Quelles sont les droits et les obligations face à ces fouilles, c'est ce que nous allons vous expliquer dans ce billet (à l'heure ou nous postons ce billet la loi est ainsi).

Si les fouilles sont des actes judiciaires encadrés par la loi , soumises aux contrôles des parquets et des juges, les palpations de sécurité, bien que non réellement encadrées, restent des mesures de prévention administrative appréciées subjectivement par ceux qui les pratiquent. Une distinction à "fouiller pour ne pas cafouiller" ...

Un cadre d’enquête strict lié aux fouilles de sécurité des officiers de police judiciaires (OPJ) et plus exceptionnellement par les agents de police judiciaires (APJ)

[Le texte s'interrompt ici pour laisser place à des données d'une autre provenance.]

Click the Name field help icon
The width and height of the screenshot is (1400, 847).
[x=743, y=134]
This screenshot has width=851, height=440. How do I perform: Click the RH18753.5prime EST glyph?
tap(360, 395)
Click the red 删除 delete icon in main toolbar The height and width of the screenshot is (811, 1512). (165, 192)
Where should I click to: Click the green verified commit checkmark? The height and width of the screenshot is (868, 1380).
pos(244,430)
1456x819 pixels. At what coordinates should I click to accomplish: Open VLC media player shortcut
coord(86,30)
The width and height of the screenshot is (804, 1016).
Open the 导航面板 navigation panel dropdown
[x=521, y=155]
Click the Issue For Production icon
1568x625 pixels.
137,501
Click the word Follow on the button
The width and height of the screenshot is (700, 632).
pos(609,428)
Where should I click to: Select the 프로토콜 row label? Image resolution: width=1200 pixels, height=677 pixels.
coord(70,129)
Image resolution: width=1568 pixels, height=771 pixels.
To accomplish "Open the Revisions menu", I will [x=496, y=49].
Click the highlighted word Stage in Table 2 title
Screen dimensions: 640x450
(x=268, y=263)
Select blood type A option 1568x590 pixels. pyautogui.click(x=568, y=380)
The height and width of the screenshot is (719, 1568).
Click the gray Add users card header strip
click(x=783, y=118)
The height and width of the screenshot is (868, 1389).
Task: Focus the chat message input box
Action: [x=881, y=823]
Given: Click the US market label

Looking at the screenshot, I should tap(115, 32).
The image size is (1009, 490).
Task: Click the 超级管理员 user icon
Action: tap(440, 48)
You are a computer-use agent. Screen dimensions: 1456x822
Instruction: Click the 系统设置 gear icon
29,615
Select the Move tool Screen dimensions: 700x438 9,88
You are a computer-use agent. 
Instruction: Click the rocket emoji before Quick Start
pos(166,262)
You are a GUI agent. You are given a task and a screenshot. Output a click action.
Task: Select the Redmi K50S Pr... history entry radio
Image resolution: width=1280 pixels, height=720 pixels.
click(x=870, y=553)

A) Les fouilles des personnes

A peine de nullité, les fouilles effectuées en vue de rechercher des indices ou des traces doivent être effectuées par un (OPJ) et plus exceptionnellement par (APJ).

Il s’agit à la fois d’une mesure de sécurité qui a pour objectif d’assurer qu’une personne ne détient sur elle aucun objet dangereux susceptible de faciliter une agression, aucun produit ou substance toxique illicite. Ce procédé reste destiné à rassembler des preuves qui seront placées sous scellés. Nous sommes en présence d’un acte judiciaire, assimilable à une perquisition.

Ainsi les agents municipaux, de police administrative, de sécurité de la RATP ou de la SNCF, de surveillance, de gardiennage et de protection physique des personnes n’y sont pas habilités.

1°- Dans quelles situations peut-on vous fouiller ?

  • dans le cadre d’une commission rogatoire (acte d’enquête de délégation d’un magistrat à un OPJ) ;
  • dans le cadre d’une enquête de flagrance, elle doit être IMPÉRATIVEMENT effectuée par un (OPJ) à défaut de quoi,il y aurait nullité de la procédure ;

Ainsi, lors du placement en garde à vue. Elle pourra être exceptionnellement faite à nue ou sur les vêtements...

  • dans le cadre d’une enquête préliminaire par des OPJ ou des APJ, mais toujours dans les formes de l’article 76 du code de Procédure Pénale. Que dit ce texte en substance ?

« Les perquisitions, visites domiciliaires et saisies de pièces à conviction ne peuvent être effectuées sans l’assentiment exprès de la personne chez laquelle l’opération a lieu. Cet assentiment doit faire l’objet d’une déclaration écrite de la main de l’intéressé ou, si celui-ci ne sait écrire, il en est fait mention au procès verbal ainsi que de son assentiment...

Si les nécessités de l’enquête relative à un crime ou à un délit puni d’une peine d’emprisonnement d’une durée égale ou supérieure à cinq ans l’exigent, le juge des libertés et de la détention du tribunal de grande instance peut, à la requête du procureur de la République, décider, par une décision écrite et motivée, que les opérations prévues au présent article seront effectuées sans l’assentiment de la personne chez qui elles ont lieu.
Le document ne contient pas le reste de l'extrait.